SecKeyCopyExternalRepresentation returns -25260

which was previously added manually, from the keychain

Do you mean “from the Keychain Access app”?

Share and Enjoy
—
Quinn “The Eskimo!” @ Developer Technical Support @ Apple
let myEmail = "eskimo" + "1" + "@" + "apple.com"

Yes, the user manually adds the cert & private key to the Keychain Access app (more specifically, the login keychain) and we are trying to extract the cert and the private key data from there.

macOS supports two styles of keychain:

• The old school file-based keychain

• The iOS-style keychain

Items you import in Keychain Access go into the file-based keychain. That keychain is reluctant to export key material without some sort of password protection.

What do you plan to do with the results of SecKeyCopyExternalRepresentation? This is relevant because the next step depends on whether you want to use the key for cryptographic operations or whether you’re actually exporting it.

Share and Enjoy
—
Quinn “The Eskimo!” @ Developer Technical Support @ Apple
let myEmail = "eskimo" + "1" + "@" + "apple.com"

Thank you for the information Quinn. We plan to pass the extracted private key data to an openssl API.

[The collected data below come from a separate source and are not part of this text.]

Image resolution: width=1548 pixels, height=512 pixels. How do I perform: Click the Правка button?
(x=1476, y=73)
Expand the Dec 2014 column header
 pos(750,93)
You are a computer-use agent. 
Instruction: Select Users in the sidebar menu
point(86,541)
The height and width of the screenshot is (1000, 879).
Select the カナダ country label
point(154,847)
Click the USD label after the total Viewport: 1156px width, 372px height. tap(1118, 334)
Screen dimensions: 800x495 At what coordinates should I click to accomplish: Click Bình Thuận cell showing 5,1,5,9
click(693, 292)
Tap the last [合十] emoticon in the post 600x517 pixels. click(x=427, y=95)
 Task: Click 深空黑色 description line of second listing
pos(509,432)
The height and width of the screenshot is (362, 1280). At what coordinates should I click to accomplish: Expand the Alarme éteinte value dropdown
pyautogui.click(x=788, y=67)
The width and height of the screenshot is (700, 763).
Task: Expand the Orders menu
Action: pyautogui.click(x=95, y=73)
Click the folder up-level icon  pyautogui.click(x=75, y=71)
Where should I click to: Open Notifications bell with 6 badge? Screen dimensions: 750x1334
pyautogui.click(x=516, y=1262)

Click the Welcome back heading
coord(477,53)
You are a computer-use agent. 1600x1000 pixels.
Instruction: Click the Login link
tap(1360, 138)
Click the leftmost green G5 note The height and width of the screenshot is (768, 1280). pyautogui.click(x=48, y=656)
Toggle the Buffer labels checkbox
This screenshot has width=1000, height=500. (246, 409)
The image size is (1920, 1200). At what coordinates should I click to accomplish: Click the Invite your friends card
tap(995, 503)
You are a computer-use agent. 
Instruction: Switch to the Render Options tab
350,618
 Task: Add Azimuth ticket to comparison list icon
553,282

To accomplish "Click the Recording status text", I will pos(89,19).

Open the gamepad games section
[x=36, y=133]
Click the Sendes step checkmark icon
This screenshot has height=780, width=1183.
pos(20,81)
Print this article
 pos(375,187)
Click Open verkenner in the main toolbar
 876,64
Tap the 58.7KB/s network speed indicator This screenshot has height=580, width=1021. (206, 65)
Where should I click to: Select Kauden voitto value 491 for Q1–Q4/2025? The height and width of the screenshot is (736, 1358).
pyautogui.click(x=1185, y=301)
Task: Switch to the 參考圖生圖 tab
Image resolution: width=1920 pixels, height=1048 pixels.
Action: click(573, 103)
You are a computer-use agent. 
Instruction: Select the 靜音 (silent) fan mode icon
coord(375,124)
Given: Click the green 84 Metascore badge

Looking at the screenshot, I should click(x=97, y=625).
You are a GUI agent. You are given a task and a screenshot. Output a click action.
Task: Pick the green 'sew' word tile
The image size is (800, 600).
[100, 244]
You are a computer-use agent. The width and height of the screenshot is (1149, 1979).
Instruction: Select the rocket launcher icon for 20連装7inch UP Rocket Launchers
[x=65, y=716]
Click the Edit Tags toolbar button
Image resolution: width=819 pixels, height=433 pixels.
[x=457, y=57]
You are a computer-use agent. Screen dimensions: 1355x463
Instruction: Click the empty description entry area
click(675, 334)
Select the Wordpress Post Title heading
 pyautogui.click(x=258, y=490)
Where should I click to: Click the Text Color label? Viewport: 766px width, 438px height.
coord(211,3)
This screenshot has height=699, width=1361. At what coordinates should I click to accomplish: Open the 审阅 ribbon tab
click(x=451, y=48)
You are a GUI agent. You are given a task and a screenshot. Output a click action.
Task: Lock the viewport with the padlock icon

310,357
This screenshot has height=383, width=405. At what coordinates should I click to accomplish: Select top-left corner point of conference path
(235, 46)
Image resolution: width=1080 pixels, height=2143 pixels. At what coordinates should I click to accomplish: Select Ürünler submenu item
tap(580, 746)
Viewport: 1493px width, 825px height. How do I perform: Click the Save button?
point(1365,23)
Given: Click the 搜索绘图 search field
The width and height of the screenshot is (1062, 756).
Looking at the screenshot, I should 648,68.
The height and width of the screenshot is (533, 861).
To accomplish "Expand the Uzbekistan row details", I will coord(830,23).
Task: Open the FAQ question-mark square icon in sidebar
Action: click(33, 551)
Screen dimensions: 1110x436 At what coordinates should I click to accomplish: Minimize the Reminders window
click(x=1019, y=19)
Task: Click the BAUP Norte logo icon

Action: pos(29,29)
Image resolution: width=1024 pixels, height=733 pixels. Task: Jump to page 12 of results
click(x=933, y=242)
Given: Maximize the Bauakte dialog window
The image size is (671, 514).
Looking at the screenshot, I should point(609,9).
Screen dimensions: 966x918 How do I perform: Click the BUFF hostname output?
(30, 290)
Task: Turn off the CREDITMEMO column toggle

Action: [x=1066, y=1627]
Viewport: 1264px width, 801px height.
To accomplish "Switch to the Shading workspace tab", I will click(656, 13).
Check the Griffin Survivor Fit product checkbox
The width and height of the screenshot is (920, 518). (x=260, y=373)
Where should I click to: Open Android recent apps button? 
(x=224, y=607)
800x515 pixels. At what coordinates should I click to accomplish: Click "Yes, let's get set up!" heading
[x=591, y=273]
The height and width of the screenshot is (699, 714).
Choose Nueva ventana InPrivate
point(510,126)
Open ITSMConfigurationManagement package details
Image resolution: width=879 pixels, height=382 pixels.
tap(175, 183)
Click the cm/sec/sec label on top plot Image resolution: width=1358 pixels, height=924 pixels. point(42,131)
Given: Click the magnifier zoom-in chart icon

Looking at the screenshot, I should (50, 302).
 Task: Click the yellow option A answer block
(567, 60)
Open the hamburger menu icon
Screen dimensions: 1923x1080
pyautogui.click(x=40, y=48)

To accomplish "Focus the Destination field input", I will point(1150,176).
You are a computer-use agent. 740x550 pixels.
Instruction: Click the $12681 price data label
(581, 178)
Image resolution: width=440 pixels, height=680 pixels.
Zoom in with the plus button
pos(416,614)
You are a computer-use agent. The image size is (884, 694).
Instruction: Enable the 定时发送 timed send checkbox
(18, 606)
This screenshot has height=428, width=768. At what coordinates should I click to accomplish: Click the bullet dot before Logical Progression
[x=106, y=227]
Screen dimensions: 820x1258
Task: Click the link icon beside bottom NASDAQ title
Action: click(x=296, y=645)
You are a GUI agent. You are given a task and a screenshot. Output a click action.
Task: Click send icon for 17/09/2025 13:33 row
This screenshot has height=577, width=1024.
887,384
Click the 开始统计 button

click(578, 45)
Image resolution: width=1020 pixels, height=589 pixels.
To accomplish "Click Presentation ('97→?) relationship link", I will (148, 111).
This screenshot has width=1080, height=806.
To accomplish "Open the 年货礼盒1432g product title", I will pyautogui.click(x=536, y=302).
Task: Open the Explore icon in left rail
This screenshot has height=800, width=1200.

We were able to actually get the data back by using the "SecItemExport" with a placeholder password. However, "SecItemExport" seems to return the private key without a -25260 error only if we use "SecExternalFormat.formatWrappedPKCS8" or "SecExternalFormat.formatPKCS12".

Do you know if there is anyway for us to get a PEM formatted or PKCS1 key back?

We plan to pass the extracted private key data to an openssl API.

And what is it doing with it? Running a TLS connection? Or are you simply using OpenSSL as a crypto toolkit?

Share and Enjoy
—
Quinn “The Eskimo!” @ Developer Technical Support @ Apple
let myEmail = "eskimo" + "1" + "@" + "apple.com"

Yes, we are trying to run a connection with certificate authentication.

Are you’re using OpenSSL because?

My general advice is that you not use OpenSSL for TLS connections on Apple platforms. There’s a bunch of reasons for this, not least of which is that it’s a pain to integrate with the platform’s security architecture. The system has a built-in TLS stack and you should use that if you can (through high-level APIs like NSURLSession and Network framework).

Share and Enjoy
—
Quinn “The Eskimo!” @ Developer Technical Support @ Apple
let myEmail = "eskimo" + "1" + "@" + "apple.com"

We need OpenSSL because we are trying to use OpenVPN protocol.

We need OpenSSL because we are trying to use OpenVPN protocol.

OK, I’m going to presume you mean “because that’s what our existing OpenVPN implementation uses.” OpenVPN is a protocol and, while that protocol is based on TLS, it does not require that you to use one specific TLS implementation. Right?

Anyway, this presents you with three choices:

• You can fight macOS to export the data in the format that you need. This is challenging on two fronts. The first is that the Security framework is reluctant to export the raw key bits of a private key. The second is that, even if can get it to do that, it probably won’t be in the format required by OpenSSL and thus you’d need to massage it after (having said that, OpenSSL is a full-featured security toolbox and thus it’s generally good at such massaging).

• You can configure OpenSSL to use the system’s crypto APIs in place of its built-in crypto. I say “configure” because I’m pretty sure that folks have done this before (in fact, ISTR that Apple did this at one point).

• You can disconnect your OpenVPN implementation from OpenSSL. If, for example, you layered it on top of Network framework, you’d end up using the system’s built-in TLS which can work with key objects rather than key bytes.

Note that the last two options will result in a product that works with secure tokens (keys managed by the Secure Enclave or by third-party CryptoTokenKit app extension). The first option will not because, by definition, a secure token won’t export the raw key bits.

I can help you with the bits of this that relate to Apple APIs, but the OpenVPN and OpenSSL stuff is beyond my remit.

Share and Enjoy
—
Quinn “The Eskimo!” @ Developer Technical Support @ Apple
let myEmail = "eskimo" + "1" + "@" + "apple.com"

OK, I’m going to presume you mean “because that’s what our existing OpenVPN implementation uses.” OpenVPN is a protocol and, while that protocol is based on TLS, it does not require that you to use one specific TLS implementation. Right?

You are correct, that's what our existing implementation uses. Thank you for your response Quinn! We will look more into the 3 choices.